I should say that, by this time, we had learned who our bid competitors would be (one of the bits of info we asked AC for during the intent-to-bid stage). There had been "intents to bid" from a group in London (which would never proceed to the formal bid stage), Haliburton (about which we knew nothing), Montreal (which we knew just enough about to know that our bid was probably going to be superior), and Guelph (which we thought at first might not be from the Guelph-- Guelph/Speed River-- but rather the group that had recently hosted the Athletics Ontario Championship). Naturally, our greatest concern was with the Guelph bid (which turned out to be from Guelph/Speed River after all) We knew that they knew how to organize and build and event, that they had incumbency on their side (having hosted four consecutive years back in the '00s), and, more troublingly, that they had, potentially, inside pull via the recent appointment of Head Coach Dave Scott-Thomas to the position of AC Endurance Coordinator. We also strongly suspected that AC might see giving Guelph the championship for another four years as a back-door way of subsidizing Guelph's national team athletes (i.e. via the proceeds that hosting such events can generate). However, knowing what we knew both about Guelph's home course-- the one on which they hosted their four iterations of the championship, and on which they hold their annual university meet-- and about the course specifications for hosting the national championship, we also felt that any committee looking closely at the bid materials-- or better yet actually conducting on-site inspections of the various courses, as Athletics Ontario does-- would see that our layout was clearly superior (in that it actually met the specifications in the bid package in ways-- such as minimum width, distance of the start to the first turn, grass surface throughout, spectator visibility-- that the Guelph course simply did not). So it was with hope combined with that old, familiar feeling of unease with all things Athletics Canada that we awaited the verdict of it Competitions Committee, which was set to convene in early December of last year, following the championships in Vancouver.

But then something very strange happened. One night in late November, some 10 days before the Competitions Committee was to meet to decide our fate, Clive stumbled across this: https://www.youtube.com/watch?v=V2zPOBsEb4s&feature=youtu.be

The sinking feeling I experienced upon seeing this clip was such that I neglected even to ask Clive what he was doing watching a Guelph City Counsel meeting late on a weeknight (he is a Guelph alum, but questions still remained). Dave's very clear and deliberate choice of words ("We have been asked to host again...", and not "We have been asked to submit a bid to host again...", or "We are hoping to host...") meant only one of two things: That Dave was lying to the counsel in order to bolster his case for the funding he was requesting (understandable, considering how these things go, yet also completely out of character), or that the Nats X-C bidding process for 2015-18, into which we had poured our time, energy, and expertise-- and in which cause we had managed to enlist some very busy professionals in the City of Kingston--, had been a fait acompli, a sham in which we were being treated like well meaning dupes, helping to cover for a rigged process.
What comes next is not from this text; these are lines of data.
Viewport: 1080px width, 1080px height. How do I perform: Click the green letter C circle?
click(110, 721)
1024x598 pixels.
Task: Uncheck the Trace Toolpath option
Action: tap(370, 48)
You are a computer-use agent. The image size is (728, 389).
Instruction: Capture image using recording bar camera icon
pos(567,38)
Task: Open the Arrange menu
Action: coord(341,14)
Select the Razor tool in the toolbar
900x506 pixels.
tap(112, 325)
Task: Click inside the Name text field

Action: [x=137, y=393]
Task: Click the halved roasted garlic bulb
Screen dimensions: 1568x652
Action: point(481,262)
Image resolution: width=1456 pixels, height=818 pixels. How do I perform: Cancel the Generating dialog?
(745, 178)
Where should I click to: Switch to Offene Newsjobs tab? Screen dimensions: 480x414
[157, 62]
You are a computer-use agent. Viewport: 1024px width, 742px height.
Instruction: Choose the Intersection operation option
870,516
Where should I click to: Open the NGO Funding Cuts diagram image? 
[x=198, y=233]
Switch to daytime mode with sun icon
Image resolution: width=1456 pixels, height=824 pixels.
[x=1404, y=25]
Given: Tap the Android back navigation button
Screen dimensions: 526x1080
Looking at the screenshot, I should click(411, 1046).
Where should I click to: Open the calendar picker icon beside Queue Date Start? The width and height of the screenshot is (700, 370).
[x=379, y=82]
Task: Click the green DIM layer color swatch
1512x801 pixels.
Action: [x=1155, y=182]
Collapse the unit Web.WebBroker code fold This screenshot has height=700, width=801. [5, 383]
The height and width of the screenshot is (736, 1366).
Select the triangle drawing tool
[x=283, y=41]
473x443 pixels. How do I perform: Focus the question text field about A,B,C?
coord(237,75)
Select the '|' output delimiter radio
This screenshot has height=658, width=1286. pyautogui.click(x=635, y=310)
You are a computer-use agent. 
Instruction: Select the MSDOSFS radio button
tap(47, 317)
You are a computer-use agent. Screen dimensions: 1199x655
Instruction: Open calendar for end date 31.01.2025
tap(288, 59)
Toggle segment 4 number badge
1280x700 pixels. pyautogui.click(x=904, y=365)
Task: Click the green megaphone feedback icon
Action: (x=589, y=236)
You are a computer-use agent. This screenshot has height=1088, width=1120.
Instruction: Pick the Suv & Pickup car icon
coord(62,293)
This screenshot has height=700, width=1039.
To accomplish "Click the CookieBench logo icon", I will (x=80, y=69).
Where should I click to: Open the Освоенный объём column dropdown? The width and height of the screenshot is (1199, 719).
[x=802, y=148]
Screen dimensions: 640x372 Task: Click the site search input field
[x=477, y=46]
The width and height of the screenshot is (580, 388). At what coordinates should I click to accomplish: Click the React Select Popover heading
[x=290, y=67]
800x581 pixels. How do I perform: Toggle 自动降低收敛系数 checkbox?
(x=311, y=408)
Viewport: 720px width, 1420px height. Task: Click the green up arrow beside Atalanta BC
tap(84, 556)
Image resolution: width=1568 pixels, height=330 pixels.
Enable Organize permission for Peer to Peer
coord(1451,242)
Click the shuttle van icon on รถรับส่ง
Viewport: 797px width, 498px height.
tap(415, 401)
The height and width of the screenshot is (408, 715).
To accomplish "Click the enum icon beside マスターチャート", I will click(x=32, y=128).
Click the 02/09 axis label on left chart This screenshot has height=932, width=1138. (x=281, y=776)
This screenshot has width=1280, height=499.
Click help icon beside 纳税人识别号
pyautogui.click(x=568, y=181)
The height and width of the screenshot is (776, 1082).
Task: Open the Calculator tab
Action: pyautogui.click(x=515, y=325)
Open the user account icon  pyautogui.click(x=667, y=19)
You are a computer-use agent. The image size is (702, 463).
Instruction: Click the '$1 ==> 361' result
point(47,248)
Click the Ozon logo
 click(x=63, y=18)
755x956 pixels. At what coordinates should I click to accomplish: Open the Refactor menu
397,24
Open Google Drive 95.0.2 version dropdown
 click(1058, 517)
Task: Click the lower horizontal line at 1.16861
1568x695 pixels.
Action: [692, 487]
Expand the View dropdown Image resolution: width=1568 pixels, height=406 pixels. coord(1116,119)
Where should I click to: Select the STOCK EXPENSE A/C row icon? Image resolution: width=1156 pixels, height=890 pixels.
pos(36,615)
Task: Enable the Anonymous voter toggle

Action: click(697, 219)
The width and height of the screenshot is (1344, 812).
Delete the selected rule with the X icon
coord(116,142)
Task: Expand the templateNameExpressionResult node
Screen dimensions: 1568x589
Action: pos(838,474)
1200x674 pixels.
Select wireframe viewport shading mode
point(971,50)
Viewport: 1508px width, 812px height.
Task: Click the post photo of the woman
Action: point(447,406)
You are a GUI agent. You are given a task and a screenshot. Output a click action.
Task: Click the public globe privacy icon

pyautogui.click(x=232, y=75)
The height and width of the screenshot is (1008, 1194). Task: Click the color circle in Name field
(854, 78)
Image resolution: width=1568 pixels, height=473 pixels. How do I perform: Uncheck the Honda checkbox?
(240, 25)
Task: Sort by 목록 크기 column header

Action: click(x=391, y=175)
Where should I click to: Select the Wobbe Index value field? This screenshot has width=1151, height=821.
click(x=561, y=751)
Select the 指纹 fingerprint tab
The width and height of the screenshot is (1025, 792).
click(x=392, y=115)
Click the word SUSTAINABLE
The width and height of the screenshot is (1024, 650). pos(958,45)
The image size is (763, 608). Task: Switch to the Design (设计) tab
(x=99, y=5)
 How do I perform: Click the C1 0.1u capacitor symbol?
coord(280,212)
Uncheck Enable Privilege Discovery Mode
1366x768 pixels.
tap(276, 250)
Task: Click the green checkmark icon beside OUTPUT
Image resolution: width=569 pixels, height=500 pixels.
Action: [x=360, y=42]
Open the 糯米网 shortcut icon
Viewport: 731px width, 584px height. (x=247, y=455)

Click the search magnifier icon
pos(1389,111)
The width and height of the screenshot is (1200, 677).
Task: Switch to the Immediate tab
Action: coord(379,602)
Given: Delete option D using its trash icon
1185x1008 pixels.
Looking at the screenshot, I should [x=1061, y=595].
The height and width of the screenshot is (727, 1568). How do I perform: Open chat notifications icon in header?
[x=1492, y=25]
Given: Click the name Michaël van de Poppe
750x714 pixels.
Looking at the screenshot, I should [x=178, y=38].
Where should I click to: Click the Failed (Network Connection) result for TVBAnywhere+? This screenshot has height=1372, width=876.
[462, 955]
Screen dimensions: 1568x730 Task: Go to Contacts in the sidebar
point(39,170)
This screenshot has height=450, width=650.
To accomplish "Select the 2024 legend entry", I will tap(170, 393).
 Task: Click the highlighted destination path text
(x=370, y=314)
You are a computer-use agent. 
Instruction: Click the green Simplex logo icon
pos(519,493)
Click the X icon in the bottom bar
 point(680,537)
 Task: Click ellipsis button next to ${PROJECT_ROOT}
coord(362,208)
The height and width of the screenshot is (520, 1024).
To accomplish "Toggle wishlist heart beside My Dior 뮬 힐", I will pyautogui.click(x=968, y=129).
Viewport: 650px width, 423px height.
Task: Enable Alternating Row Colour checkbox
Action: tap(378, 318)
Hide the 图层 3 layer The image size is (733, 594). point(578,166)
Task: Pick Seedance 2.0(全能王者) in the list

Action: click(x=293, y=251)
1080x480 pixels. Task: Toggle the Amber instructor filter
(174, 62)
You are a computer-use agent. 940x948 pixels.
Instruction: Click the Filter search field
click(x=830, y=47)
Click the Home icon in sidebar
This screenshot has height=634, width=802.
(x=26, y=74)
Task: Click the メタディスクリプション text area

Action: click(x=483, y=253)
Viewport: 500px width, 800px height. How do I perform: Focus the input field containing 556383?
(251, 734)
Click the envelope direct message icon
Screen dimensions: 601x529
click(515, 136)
Since we had already established a rapport with the AC point man on the committee, we immediately forwarded him a copy of the this clip, along with a request for clarification. He was nonchalant in assuring us that he had no idea to what Dave could have been referring, and that the integrity of the bid process was beyond question. In particular, he said that, in effect, there would have been no reason to rig a bid process that AC could simply have foregone in the first place (i.e. that, if it had wanted to award the championships to Guelph without considering other bids, it could have, and would have, simply gone ahead and done it.) He also claimed that Dave wasn't really an AC employee, because "his salary is paid by OTP (the special, high performance Own the Podium program of Winter Olympics fame and notoriety) not AC, and that he (Dave) had "nothing to do with the cross country championships" in any case). A little troubled by these last claims, which seem to deliberately miss the point (i.e. if the issue was Dave's titled AC position, and how it may have given him privileged access to the inner workings of AC before bids were even submitted, what difference did it make who paid his salary, or whether he was directly involved in the X-C bid selection process?) we nevertheless did the only thing we could and placed our faith (warily) in the integrity of the process.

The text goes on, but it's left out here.